* BRIEF *
Beneath this task are records; count the lines among them that contain the word "agent" and answer with the number only.

########################################

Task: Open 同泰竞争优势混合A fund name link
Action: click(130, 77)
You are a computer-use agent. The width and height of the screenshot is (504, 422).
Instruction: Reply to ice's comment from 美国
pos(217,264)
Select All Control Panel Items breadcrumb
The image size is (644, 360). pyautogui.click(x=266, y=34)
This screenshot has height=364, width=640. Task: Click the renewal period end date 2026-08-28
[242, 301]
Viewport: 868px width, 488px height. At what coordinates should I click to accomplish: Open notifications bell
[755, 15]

########################################

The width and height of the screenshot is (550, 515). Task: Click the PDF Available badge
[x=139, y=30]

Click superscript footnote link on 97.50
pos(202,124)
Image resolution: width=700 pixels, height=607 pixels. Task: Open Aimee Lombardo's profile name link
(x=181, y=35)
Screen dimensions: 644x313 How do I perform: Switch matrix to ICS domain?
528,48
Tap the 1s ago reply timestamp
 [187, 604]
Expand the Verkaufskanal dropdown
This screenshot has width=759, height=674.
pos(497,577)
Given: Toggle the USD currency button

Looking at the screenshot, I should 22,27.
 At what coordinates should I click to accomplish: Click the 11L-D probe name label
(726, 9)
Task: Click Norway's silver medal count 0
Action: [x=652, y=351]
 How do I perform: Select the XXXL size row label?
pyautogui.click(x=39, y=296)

########################################

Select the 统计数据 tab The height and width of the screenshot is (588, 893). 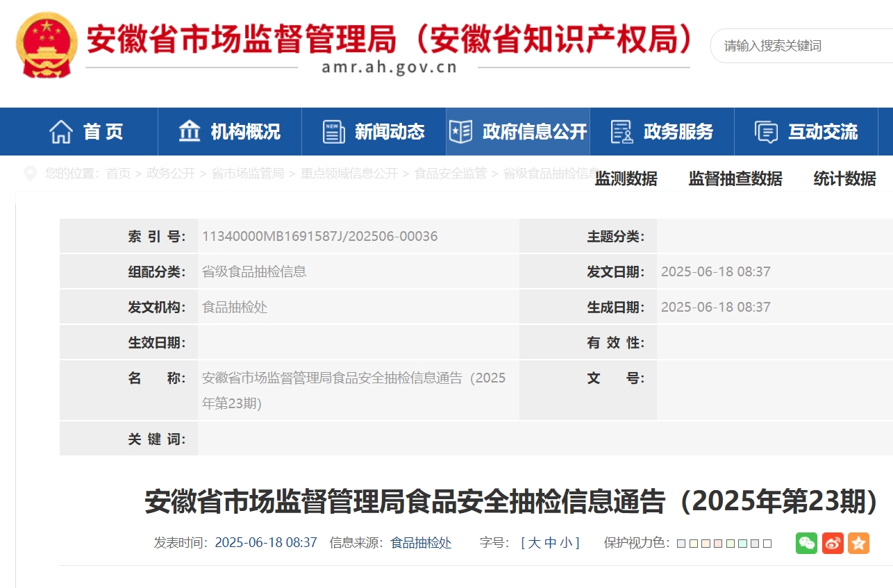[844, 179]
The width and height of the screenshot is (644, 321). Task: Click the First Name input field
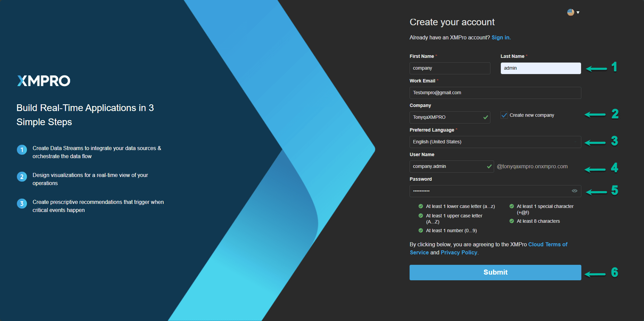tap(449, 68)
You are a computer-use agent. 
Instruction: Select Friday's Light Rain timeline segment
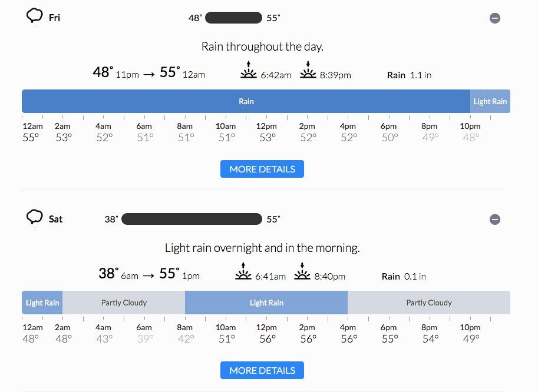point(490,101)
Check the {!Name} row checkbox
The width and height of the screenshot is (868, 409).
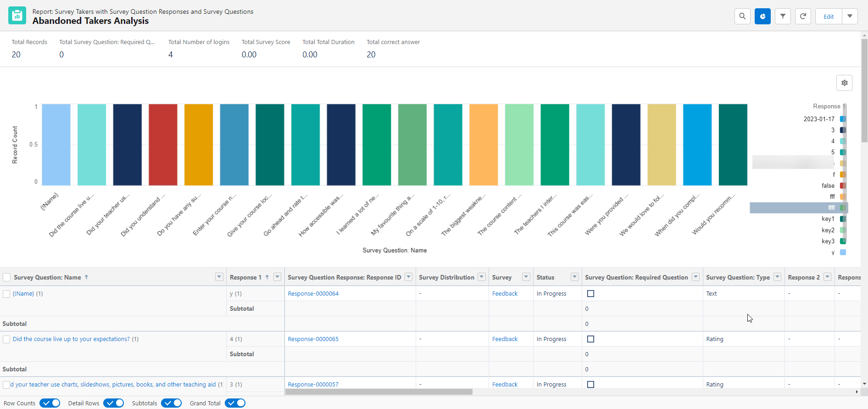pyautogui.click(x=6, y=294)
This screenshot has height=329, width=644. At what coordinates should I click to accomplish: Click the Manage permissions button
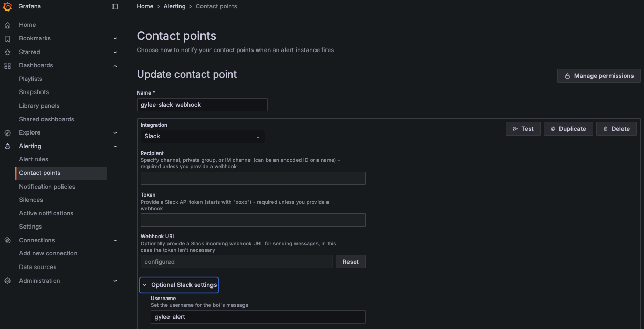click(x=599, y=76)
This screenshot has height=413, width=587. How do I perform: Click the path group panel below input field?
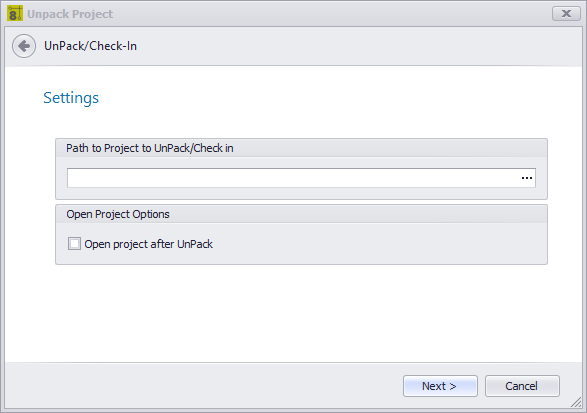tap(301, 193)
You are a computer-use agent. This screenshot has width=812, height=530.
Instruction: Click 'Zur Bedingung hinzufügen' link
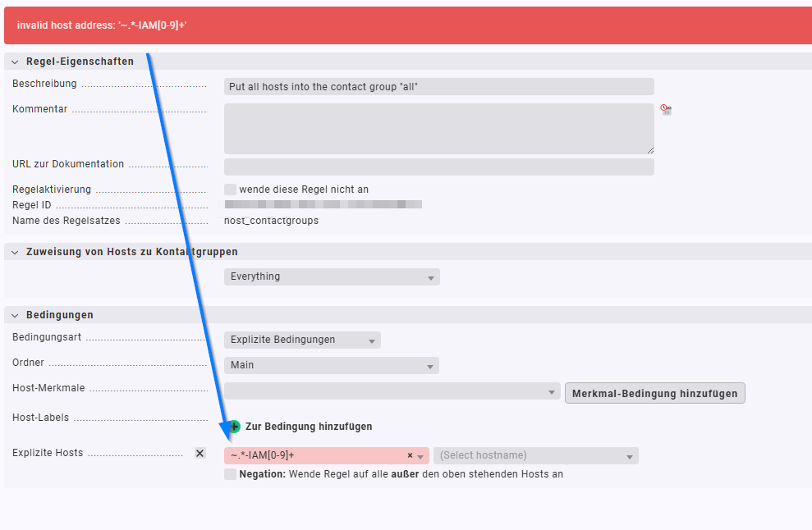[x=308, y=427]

########################################

* SOLUTION FOR THIS PROBLEM *
3